EXERCISE AIM
Your output should be exactly the lines from the one containing "The width and" through the final line of the records, both included, with every picture left out.

DATA
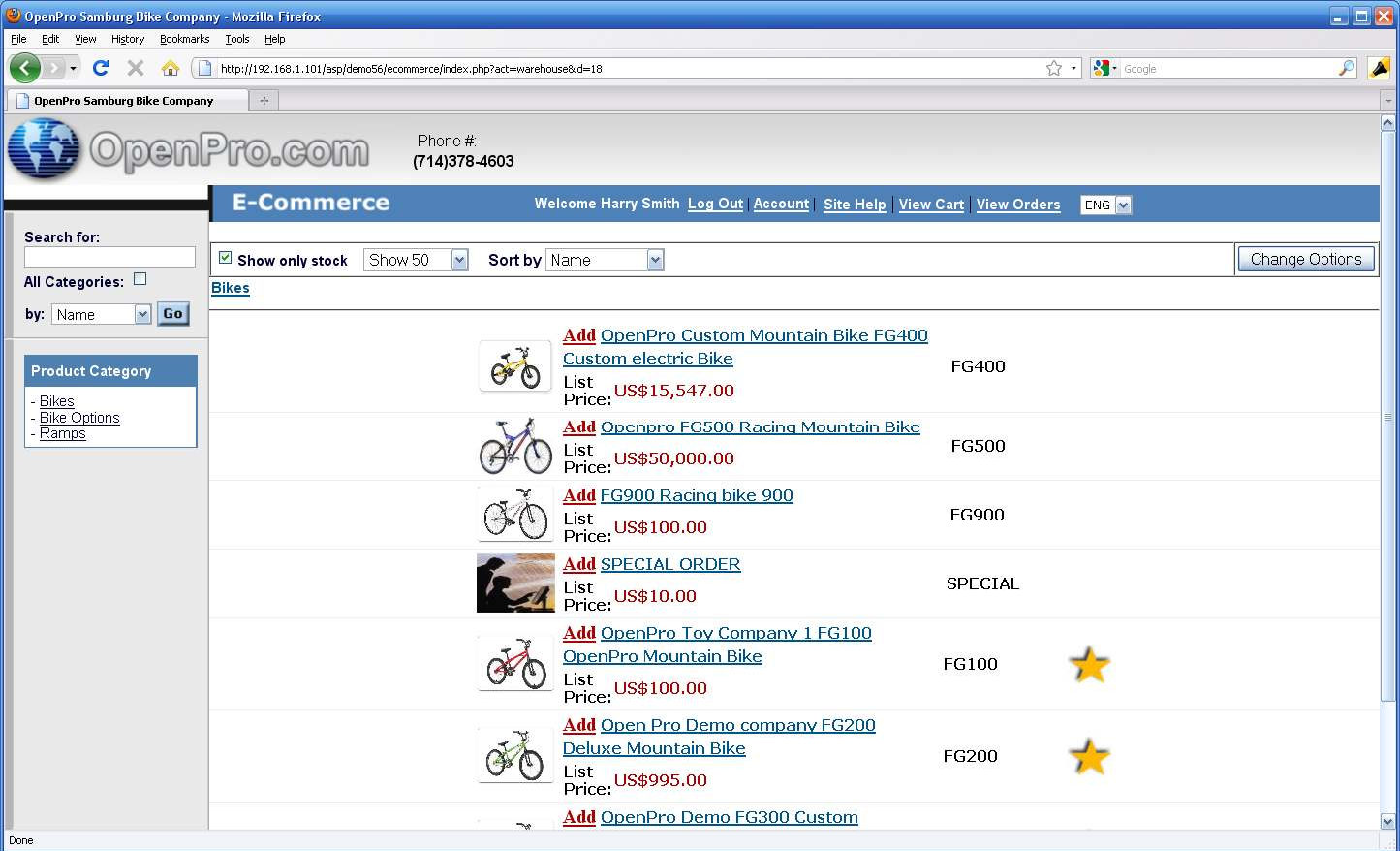Tick the All Categories checkbox
This screenshot has width=1400, height=851.
point(140,279)
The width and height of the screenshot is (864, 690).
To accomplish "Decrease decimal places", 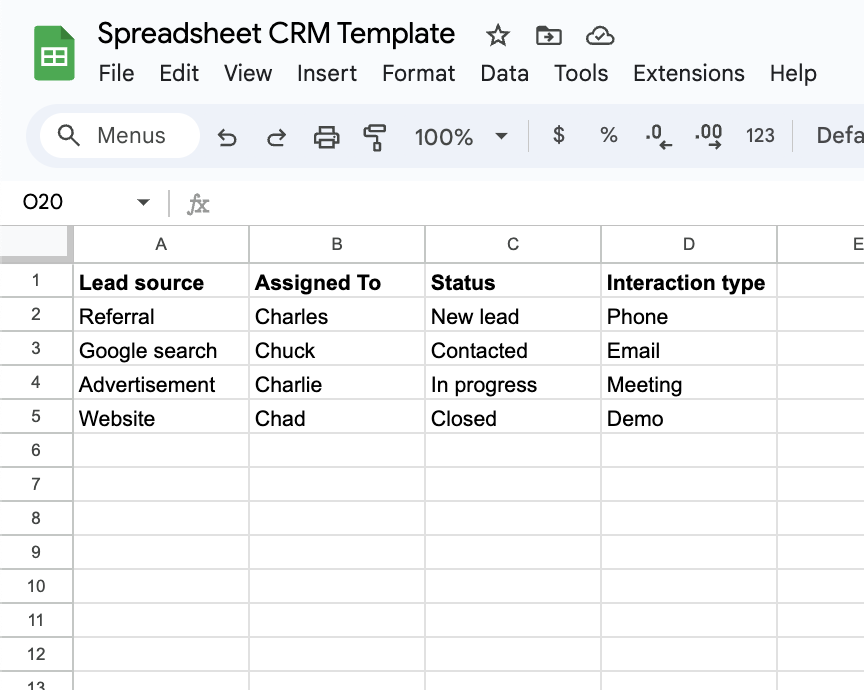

YOUR SOLUTION
The width and height of the screenshot is (864, 690).
To accomplish "Decrease decimal places", 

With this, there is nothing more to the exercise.